Después de la frase “la final la juego en cualquier lado, hay que ver si Boca se va a presentar” que dejó el miércoles pasado, anteanoche se vio un Gallardo mucho más enérgico, decidido, inquieto, moviendo su lapicera de acá para allá. Y sus palabras se contrastaban con sus gestos. Porque su postura es clara: el fastidio y la sensación de que a River le quitaron la igualdad de condiciones solo se puede aplacar conquistando la Libertadores.

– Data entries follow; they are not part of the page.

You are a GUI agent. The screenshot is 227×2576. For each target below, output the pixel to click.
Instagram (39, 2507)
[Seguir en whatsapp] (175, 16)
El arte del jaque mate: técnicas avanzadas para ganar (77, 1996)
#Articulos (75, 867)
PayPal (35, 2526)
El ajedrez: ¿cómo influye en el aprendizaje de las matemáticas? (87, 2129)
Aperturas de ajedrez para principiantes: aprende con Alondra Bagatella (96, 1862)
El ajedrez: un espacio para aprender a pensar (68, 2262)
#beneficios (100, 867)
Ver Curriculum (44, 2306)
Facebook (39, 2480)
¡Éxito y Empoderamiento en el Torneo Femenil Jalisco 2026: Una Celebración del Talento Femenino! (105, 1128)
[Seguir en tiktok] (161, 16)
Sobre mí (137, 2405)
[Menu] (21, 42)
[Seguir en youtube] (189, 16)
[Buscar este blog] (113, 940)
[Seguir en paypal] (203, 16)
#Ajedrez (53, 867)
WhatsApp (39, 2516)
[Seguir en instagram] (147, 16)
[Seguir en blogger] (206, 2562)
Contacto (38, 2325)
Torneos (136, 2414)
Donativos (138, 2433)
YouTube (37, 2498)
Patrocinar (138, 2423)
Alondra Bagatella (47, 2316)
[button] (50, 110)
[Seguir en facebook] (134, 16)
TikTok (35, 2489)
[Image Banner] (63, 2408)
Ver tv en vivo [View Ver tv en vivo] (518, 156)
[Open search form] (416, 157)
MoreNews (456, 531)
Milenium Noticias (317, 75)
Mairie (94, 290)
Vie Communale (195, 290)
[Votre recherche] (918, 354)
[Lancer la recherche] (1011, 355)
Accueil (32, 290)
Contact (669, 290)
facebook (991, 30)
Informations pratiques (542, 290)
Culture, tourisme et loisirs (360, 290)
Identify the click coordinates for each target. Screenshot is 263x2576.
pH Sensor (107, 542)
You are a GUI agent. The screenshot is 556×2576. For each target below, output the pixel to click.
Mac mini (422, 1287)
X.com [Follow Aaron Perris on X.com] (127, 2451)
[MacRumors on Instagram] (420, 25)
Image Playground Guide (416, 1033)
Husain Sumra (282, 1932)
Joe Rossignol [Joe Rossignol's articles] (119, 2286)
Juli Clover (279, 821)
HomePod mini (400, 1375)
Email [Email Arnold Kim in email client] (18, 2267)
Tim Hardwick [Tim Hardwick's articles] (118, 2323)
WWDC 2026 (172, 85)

“Quiero enfocarme y poner energías en la preparación del equipo. Es la única manera en que podemos defender al hincha, porque este grupo los va a representar de la mejor manera posible para darles la alegría que se merecen. Les robaron una posibilidad única y los vamos a defender donde nos sentimos mejor: en el campo de juego. Perdimos la localía, muchachos… perdimos mucho. Y ahora tenemos mucho para ganar. Mi indignación es la misma que las de los hinchas genuinos que les quitaron la posibilidad de ver a su equipo jugar en su estadio y en las mismas condiciones que nosotros fuimos a jugar a La Boca”, agregó el Muñeco.

“La decisión ya la tomó la Conmebol, no se puede cambiar, por más absurda que sea. La Copa Libertadores de América muchachos, jugar a 10.000 kilómetros. Alguna vez nos vamos a replantear lo que acaba de suceder. Tal vez vamos a recordar esto como una vergüenza total. Hoy fuimos nosotros, tal vez mañana sea otro.“, sentenció el DT.

Durante los próximos días, River intentará disminuir tensiones y nervios para exprimir al máximo las virtudes de un equipo que aún mantiene la confianza alta porque sabe que sus posibilidades de conquistar la Libertadores siguen intactas. Y, al mismo tiempo, Gallardo buscará que la sangre en el ojo sea una herramienta más para sacar el temple y el coraje necesario que le permita a sus dirigidos sobreponerse y decir presente en Madrid, con un claro mensaje: “Boca, Boca, Boca, ese es el enfoque”.